**Stored dataset items**
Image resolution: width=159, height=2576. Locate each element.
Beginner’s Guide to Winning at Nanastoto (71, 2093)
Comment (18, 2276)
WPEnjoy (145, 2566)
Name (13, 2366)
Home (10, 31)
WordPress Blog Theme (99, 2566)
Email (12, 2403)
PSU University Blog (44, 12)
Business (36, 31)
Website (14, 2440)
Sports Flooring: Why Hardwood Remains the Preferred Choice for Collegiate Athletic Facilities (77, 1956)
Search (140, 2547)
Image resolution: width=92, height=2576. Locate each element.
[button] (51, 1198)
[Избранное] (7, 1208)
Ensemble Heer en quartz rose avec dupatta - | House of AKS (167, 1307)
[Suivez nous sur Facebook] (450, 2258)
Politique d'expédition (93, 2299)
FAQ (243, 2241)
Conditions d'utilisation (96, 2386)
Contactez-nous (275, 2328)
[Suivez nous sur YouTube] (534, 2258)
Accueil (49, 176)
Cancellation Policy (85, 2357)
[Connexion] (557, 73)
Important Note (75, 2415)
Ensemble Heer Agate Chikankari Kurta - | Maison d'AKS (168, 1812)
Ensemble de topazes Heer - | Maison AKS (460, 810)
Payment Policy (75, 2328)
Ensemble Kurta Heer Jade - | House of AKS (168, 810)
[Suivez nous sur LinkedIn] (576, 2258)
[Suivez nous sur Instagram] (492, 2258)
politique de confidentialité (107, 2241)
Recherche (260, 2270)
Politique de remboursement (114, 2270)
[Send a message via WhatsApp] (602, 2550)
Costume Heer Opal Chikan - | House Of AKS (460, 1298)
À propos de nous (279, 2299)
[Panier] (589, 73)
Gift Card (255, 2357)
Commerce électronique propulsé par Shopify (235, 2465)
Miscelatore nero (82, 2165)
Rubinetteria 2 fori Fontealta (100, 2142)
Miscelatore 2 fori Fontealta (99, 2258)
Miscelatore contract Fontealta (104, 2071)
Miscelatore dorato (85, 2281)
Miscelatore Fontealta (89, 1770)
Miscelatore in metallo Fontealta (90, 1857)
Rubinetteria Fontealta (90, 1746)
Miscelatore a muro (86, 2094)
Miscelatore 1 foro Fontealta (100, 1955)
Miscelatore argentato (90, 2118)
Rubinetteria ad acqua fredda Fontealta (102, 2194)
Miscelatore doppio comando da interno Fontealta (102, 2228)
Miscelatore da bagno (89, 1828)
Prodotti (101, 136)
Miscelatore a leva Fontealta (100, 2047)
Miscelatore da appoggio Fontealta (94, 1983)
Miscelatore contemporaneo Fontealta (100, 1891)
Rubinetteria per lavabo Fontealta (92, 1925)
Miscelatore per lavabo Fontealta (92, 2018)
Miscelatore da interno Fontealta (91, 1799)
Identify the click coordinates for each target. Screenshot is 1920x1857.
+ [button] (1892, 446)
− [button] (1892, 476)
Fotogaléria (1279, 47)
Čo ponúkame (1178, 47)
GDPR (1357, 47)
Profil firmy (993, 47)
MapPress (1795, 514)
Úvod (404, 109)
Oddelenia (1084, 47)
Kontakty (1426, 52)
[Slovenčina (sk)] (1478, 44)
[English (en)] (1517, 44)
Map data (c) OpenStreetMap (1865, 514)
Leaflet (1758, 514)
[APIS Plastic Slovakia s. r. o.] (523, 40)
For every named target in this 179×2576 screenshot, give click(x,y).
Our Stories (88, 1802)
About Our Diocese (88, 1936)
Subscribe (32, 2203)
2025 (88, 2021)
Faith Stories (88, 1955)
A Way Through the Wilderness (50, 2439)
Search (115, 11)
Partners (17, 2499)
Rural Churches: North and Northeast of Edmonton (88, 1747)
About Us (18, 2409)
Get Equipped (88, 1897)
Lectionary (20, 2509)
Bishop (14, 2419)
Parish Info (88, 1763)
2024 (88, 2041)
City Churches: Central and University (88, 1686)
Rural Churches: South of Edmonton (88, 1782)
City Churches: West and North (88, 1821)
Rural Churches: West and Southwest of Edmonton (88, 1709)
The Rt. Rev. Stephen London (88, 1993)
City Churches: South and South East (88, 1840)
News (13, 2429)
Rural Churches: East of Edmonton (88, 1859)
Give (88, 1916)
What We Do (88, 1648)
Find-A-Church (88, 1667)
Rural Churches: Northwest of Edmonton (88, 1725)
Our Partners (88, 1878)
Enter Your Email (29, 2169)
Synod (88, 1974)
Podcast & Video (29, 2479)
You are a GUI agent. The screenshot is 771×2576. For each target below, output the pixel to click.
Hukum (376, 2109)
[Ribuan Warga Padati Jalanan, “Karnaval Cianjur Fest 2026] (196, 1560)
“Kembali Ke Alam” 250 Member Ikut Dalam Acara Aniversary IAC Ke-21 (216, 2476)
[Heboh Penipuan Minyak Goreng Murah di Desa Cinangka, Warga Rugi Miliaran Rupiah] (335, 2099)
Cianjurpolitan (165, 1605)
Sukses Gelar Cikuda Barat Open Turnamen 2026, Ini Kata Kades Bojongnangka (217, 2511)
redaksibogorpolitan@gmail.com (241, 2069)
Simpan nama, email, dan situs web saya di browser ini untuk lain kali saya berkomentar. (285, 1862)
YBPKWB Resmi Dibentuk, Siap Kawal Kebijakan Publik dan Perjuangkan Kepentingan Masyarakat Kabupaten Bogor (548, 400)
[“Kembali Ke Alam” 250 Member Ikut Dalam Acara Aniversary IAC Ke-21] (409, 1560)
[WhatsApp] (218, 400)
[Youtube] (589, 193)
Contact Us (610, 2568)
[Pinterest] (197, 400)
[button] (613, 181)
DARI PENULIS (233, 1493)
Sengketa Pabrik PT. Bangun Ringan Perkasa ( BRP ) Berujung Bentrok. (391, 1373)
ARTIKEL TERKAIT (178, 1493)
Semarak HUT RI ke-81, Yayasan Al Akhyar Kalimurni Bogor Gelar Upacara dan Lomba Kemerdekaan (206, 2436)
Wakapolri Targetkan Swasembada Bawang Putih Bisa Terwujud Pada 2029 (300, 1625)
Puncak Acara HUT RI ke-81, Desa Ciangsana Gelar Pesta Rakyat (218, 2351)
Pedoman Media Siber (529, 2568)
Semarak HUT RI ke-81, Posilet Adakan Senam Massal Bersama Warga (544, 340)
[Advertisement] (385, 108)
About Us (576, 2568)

**Work required**
Verbatim reproduction of the entries is required.

**Solution below**
Image resolution: width=159, height=2576. Locate each element.
Beginner’s Guide to Winning at Nanastoto (71, 2093)
Comment (18, 2276)
WPEnjoy (145, 2566)
Name (13, 2366)
Home (10, 31)
WordPress Blog Theme (99, 2566)
Email (12, 2403)
PSU University Blog (44, 12)
Business (36, 31)
Website (14, 2440)
Sports Flooring: Why Hardwood Remains the Preferred Choice for Collegiate Athletic Facilities (77, 1956)
Search (140, 2547)
Image resolution: width=92, height=2576. Locate each element.
[button] (51, 1198)
[Избранное] (7, 1208)
Ensemble Heer en quartz rose avec dupatta - | House of AKS (167, 1307)
[Suivez nous sur Facebook] (450, 2258)
Politique d'expédition (93, 2299)
FAQ (243, 2241)
Conditions d'utilisation (96, 2386)
Contactez-nous (275, 2328)
[Suivez nous sur YouTube] (534, 2258)
Accueil (49, 176)
Cancellation Policy (85, 2357)
[Connexion] (557, 73)
Important Note (75, 2415)
Ensemble Heer Agate Chikankari Kurta - | Maison d'AKS (168, 1812)
Ensemble de topazes Heer - | Maison AKS (460, 810)
Payment Policy (75, 2328)
Ensemble Kurta Heer Jade - | House of AKS (168, 810)
[Suivez nous sur LinkedIn] (576, 2258)
[Suivez nous sur Instagram] (492, 2258)
politique de confidentialité (107, 2241)
Recherche (260, 2270)
Politique de remboursement (114, 2270)
[Send a message via WhatsApp] (602, 2550)
Costume Heer Opal Chikan - | House Of AKS (460, 1298)
À propos de nous (279, 2299)
[Panier] (589, 73)
Gift Card (255, 2357)
Commerce électronique propulsé par Shopify (235, 2465)
Miscelatore nero (82, 2165)
Rubinetteria 2 fori Fontealta (100, 2142)
Miscelatore 2 fori Fontealta (99, 2258)
Miscelatore contract Fontealta (104, 2071)
Miscelatore dorato (85, 2281)
Miscelatore Fontealta (89, 1770)
Miscelatore in metallo Fontealta (90, 1857)
Rubinetteria Fontealta (90, 1746)
Miscelatore a muro (86, 2094)
Miscelatore 1 foro Fontealta (100, 1955)
Miscelatore argentato (90, 2118)
Rubinetteria ad acqua fredda Fontealta (102, 2194)
Miscelatore doppio comando da interno Fontealta (102, 2228)
Miscelatore da bagno (89, 1828)
Prodotti (101, 136)
Miscelatore a leva Fontealta (100, 2047)
Miscelatore da appoggio Fontealta (94, 1983)
Miscelatore contemporaneo Fontealta (100, 1891)
Rubinetteria per lavabo Fontealta (92, 1925)
Miscelatore per lavabo Fontealta (92, 2018)
Miscelatore da interno Fontealta (91, 1799)
Identify the click coordinates for each target. Screenshot is 1920x1857.
+ [button] (1892, 446)
− [button] (1892, 476)
Fotogaléria (1279, 47)
Čo ponúkame (1178, 47)
GDPR (1357, 47)
Profil firmy (993, 47)
MapPress (1795, 514)
Úvod (404, 109)
Oddelenia (1084, 47)
Kontakty (1426, 52)
[Slovenčina (sk)] (1478, 44)
[English (en)] (1517, 44)
Map data (c) OpenStreetMap (1865, 514)
Leaflet (1758, 514)
[APIS Plastic Slovakia s. r. o.] (523, 40)
For every named target in this 179×2576 screenshot, give click(x,y).
Our Stories (88, 1802)
About Our Diocese (88, 1936)
Subscribe (32, 2203)
2025 (88, 2021)
Faith Stories (88, 1955)
A Way Through the Wilderness (50, 2439)
Search (115, 11)
Partners (17, 2499)
Rural Churches: North and Northeast of Edmonton (88, 1747)
About Us (18, 2409)
Get Equipped (88, 1897)
Lectionary (20, 2509)
Bishop (14, 2419)
Parish Info (88, 1763)
2024 (88, 2041)
City Churches: Central and University (88, 1686)
Rural Churches: South of Edmonton (88, 1782)
City Churches: West and North (88, 1821)
Rural Churches: West and Southwest of Edmonton (88, 1709)
The Rt. Rev. Stephen London (88, 1993)
City Churches: South and South East (88, 1840)
News (13, 2429)
Rural Churches: East of Edmonton (88, 1859)
Give (88, 1916)
What We Do (88, 1648)
Find-A-Church (88, 1667)
Rural Churches: Northwest of Edmonton (88, 1725)
Our Partners (88, 1878)
Enter Your Email (29, 2169)
Synod (88, 1974)
Podcast & Video (29, 2479)
You are a GUI agent. The screenshot is 771×2576. For each target below, output the pixel to click.
Hukum (376, 2109)
[Ribuan Warga Padati Jalanan, “Karnaval Cianjur Fest 2026] (196, 1560)
“Kembali Ke Alam” 250 Member Ikut Dalam Acara Aniversary IAC Ke-21 (216, 2476)
[Heboh Penipuan Minyak Goreng Murah di Desa Cinangka, Warga Rugi Miliaran Rupiah] (335, 2099)
Cianjurpolitan (165, 1605)
Sukses Gelar Cikuda Barat Open Turnamen 2026, Ini Kata Kades Bojongnangka (217, 2511)
redaksibogorpolitan@gmail.com (241, 2069)
Simpan nama, email, dan situs web saya di browser ini untuk lain kali saya berkomentar. (285, 1862)
YBPKWB Resmi Dibentuk, Siap Kawal Kebijakan Publik dan Perjuangkan Kepentingan Masyarakat Kabupaten Bogor (548, 400)
[“Kembali Ke Alam” 250 Member Ikut Dalam Acara Aniversary IAC Ke-21] (409, 1560)
[WhatsApp] (218, 400)
[Youtube] (589, 193)
Contact Us (610, 2568)
[Pinterest] (197, 400)
[button] (613, 181)
DARI PENULIS (233, 1493)
Sengketa Pabrik PT. Bangun Ringan Perkasa ( BRP ) Berujung Bentrok. (391, 1373)
ARTIKEL TERKAIT (178, 1493)
Semarak HUT RI ke-81, Yayasan Al Akhyar Kalimurni Bogor Gelar Upacara dan Lomba Kemerdekaan (206, 2436)
Wakapolri Targetkan Swasembada Bawang Putih Bisa Terwujud Pada 2029 (300, 1625)
Puncak Acara HUT RI ke-81, Desa Ciangsana Gelar Pesta Rakyat (218, 2351)
Pedoman Media Siber (529, 2568)
Semarak HUT RI ke-81, Posilet Adakan Senam Massal Bersama Warga (544, 340)
[Advertisement] (385, 108)
About Us (576, 2568)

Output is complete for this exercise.